Results and discussion

Effect levels
Sex:
male
Dose descriptor:
discriminating conc.
Effect level:
> 13.1 mg/L air
Based on:
test mat.
Exp. duration:
60 min
Mortality:
No mortalities occurred.
Clinical signs:
other: Behavior, and Appearance: Gross observation of the test animals after 10 minutes of the exposure period had lapsed revealed 3-of-10 with moderate ptyalism and a general increased grooming activity throughout the group. After 30 minutes of exposure, all ra
Body weight:
Individual body weights taken initially and at 7 and 9 days after treatment did not reflect unusual alterations and compared favorably to control rats of the same age and strain maintained in the testing laboratory from time-to-time.
Gross pathology:
Necropsy Findings: No lesions were observed at necropsy which could be attributed to the inhalation exposure with the test compound.

Applicant's summary and conclusion

Interpretation of results:
study cannot be used for classification
Remarks:
Criteria used for interpretation of results: expert judgment
Conclusions:
Exposure of rats for one continuous hour to an atmospheric concentration of a mist of the test agent (13.1 mg./liter of air) failed to cause adverse pharmacotoxic signs, mortality, or gross evidence of damage at necropsy 9 days after exposure.
Executive summary:

Ten male albino Charles River rats, weighing from 264 to 296 grams, were used in this study. The test compound, SN4-l38-38, was administered as an aerosol mist at a calculated atmospheric concentration of 13.1 mg./liter of air. During the l-hour exposure all animals were observed continuously for changes in behavior and appearance. Following the exposure, the animals were examined closely for pharmacodynamic and/or toxic signs. After 9 days of observations, and body weight measurements on days 7 and 9, animals were necropsied.

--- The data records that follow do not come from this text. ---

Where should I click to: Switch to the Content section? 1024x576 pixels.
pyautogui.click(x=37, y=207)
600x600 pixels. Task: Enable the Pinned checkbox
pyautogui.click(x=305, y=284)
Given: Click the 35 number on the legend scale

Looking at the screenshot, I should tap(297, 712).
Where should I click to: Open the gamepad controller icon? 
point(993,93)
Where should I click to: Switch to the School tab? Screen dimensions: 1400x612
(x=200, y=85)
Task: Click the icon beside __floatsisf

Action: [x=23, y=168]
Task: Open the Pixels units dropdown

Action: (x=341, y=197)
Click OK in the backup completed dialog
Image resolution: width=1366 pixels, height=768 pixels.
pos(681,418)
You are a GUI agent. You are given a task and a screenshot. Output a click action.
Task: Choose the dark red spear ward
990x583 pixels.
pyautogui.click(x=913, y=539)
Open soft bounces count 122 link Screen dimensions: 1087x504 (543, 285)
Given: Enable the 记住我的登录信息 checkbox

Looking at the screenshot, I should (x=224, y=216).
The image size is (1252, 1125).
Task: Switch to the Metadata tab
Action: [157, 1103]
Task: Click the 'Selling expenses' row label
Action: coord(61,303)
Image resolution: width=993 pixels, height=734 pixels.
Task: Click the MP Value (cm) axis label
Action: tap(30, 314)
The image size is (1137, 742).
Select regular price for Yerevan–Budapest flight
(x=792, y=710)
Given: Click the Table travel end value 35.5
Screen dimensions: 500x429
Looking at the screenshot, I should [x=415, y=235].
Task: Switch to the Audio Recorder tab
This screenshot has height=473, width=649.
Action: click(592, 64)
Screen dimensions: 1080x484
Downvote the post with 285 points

Exposure of rats for one continuous hour to an atmospheric concentration of a mist of the test agent (13.1 mg./liter of air) failed to cause adverse pharmacotoxic signs, mortality, or gross evidence of damage at necropsy 9 days after exposure. Based on the results of this study, it was concluded that the results indicate that the test compound does not present a hazard to rats when a saturated atmosphere is inhaled over a continuous period of one hour. The report also concluded that dependent upon the use of this agent, there does not appear to be a hazard to man by the route of inhalation provided ordinary care is exercised in the handling of this material.

Only one concentration of the test item was tested and for an hour. These approaches differ from the currently acceptable test guidelines. Therefore the experimental value cannot be used for DNEL derivation.